States and localities issue short-term debt or notes to help smooth uneven cash flows (e.g., when tax revenues arrive in April but expenditures occur throughout the year). They also issue debt on behalf of private entities (e.g., to build projects with public benefit or for so-called public-private partnerships).
HOW LARGE IS THE MUNI BOND MARKET?
At the end of 2019, state and local governments had $3.85 trillion in debt outstanding (figure 1). About 98 percent of this debt was long term or with a maturity of 13 months or longer, while the remaining 2 percent was short term. As in most years, roughly 40 percent of municipal debt was issued by states and 60 percent by local governments.

Although municipal debt has more than tripled in nominal terms since the mid-1980s, the change is less dramatic as a percentage of gross domestic product.
States vary widely in their long-term municipal debt outstanding (figure 2).

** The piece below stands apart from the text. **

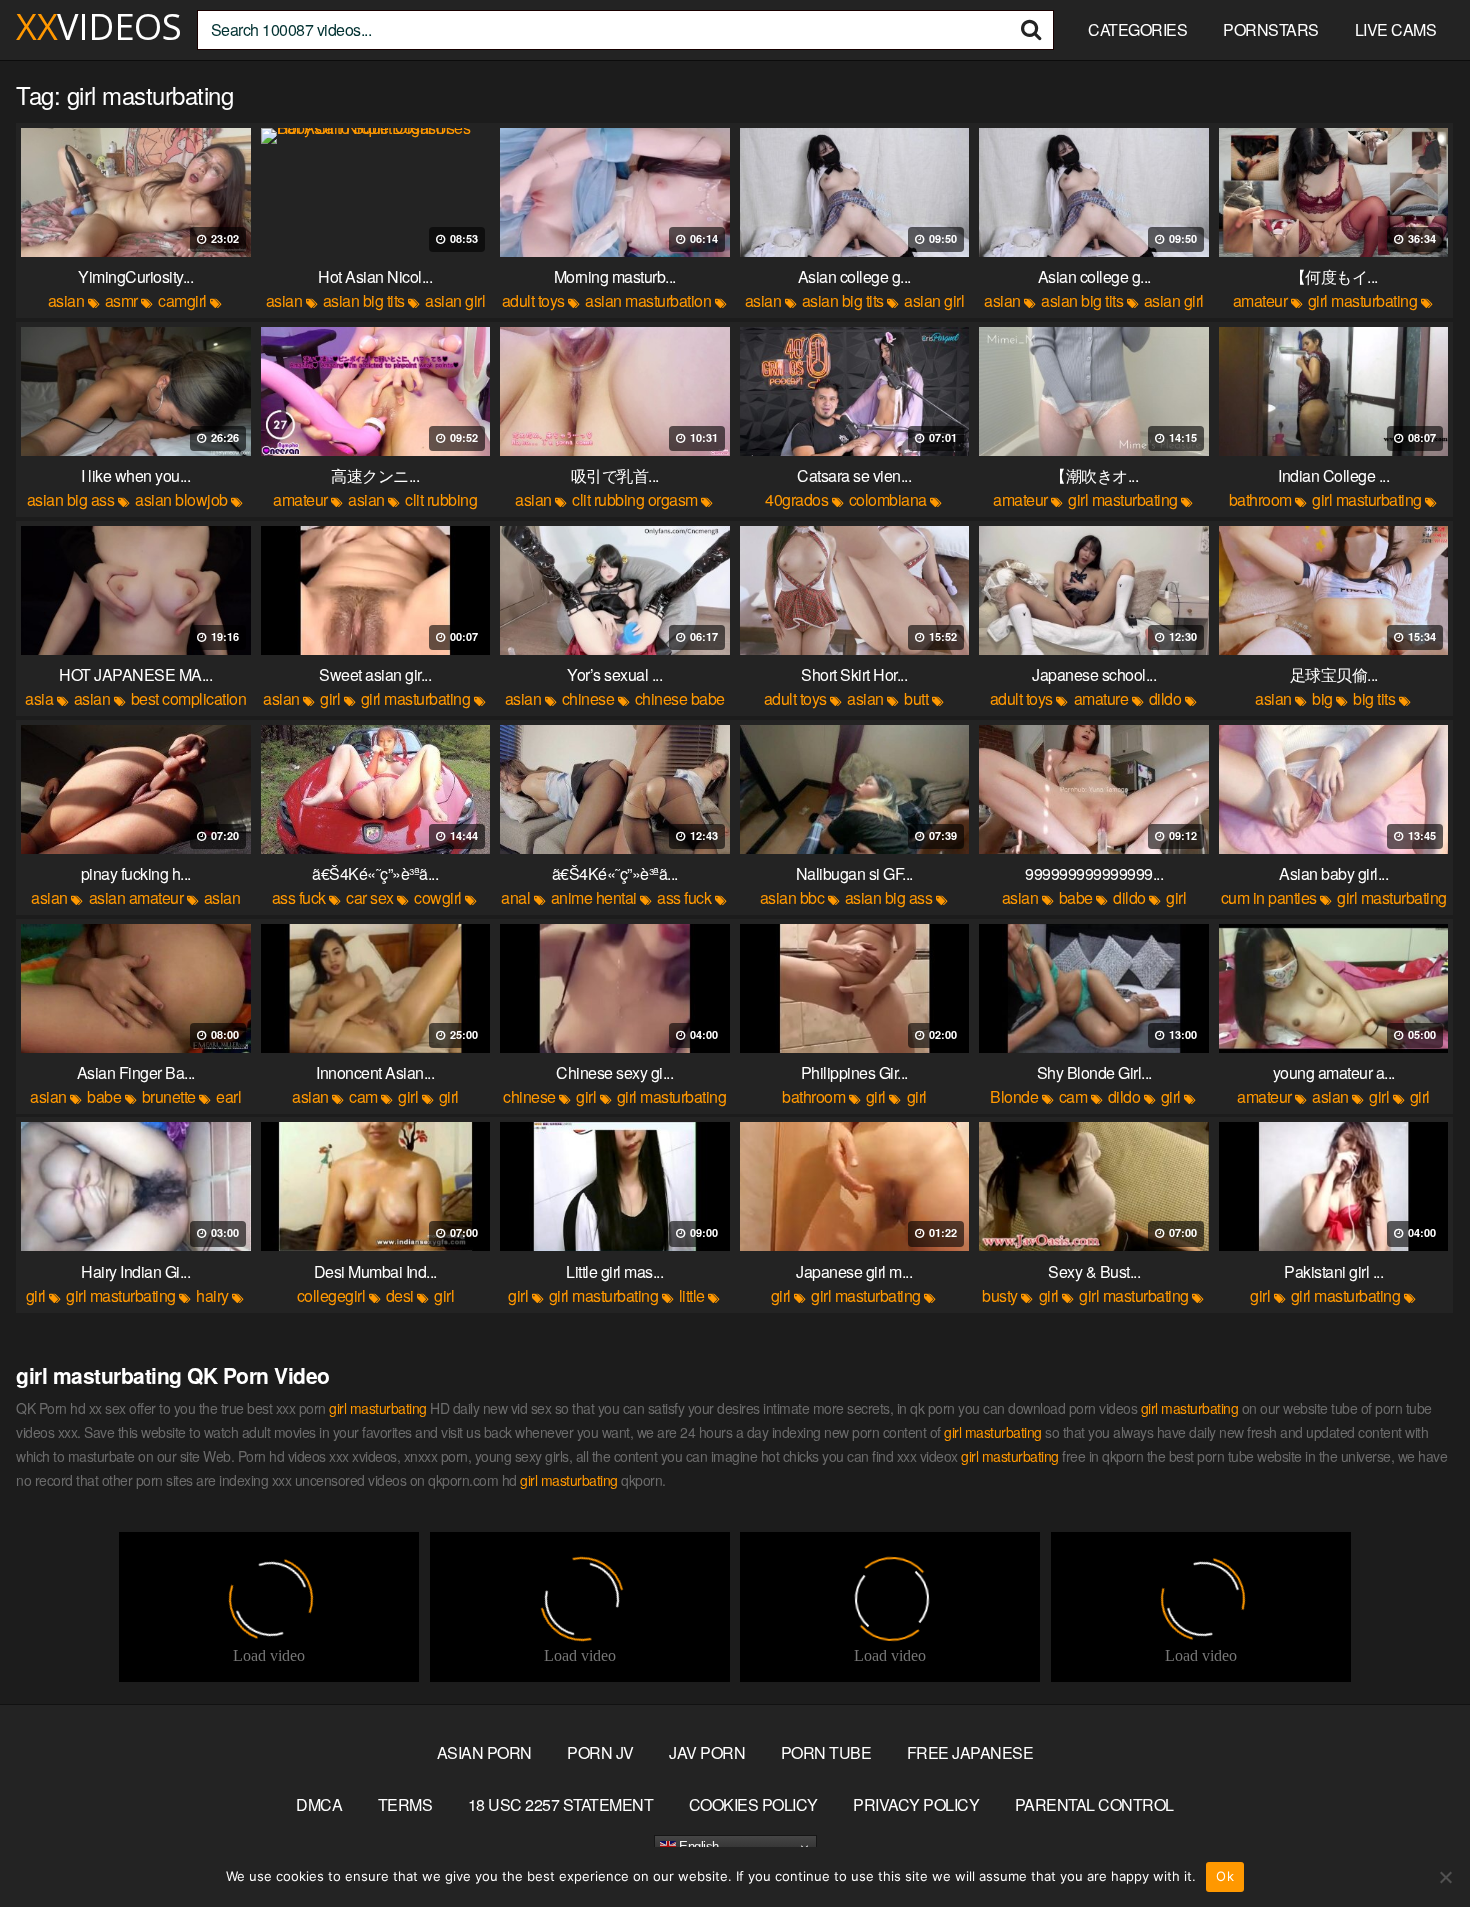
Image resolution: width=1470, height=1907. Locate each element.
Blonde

What Are the Main Types of State and Local Government Debt?
General obligation bonds are backed by an issuer’s “full faith and credit,” including its power to tax. Bonds may also be secured by future revenue streams, such as dedicated sales taxes or tolls and other user charges generated by the project being financed.
General obligation bonds typically require voter approval and are subject to limits on total debt outstanding. Revenue bonds and bonds secured by anticipated legislative appropriations are not subject to these requirements or limits. In 2018, roughly 58 percent of state and local issuances were revenue bonds, 36 percent were general obligation bonds, and 6 percent were private placements.
Who Holds State and Local Government Debt?
Most state and local bonds are held by households, followed by mutual funds (which also represent household investors) (figure 3). Banks and life insurance companies used to be more prominent municipal bond holders until the Tax Reform Act of 1986 and subsequent litigation limited the advantages of doing so.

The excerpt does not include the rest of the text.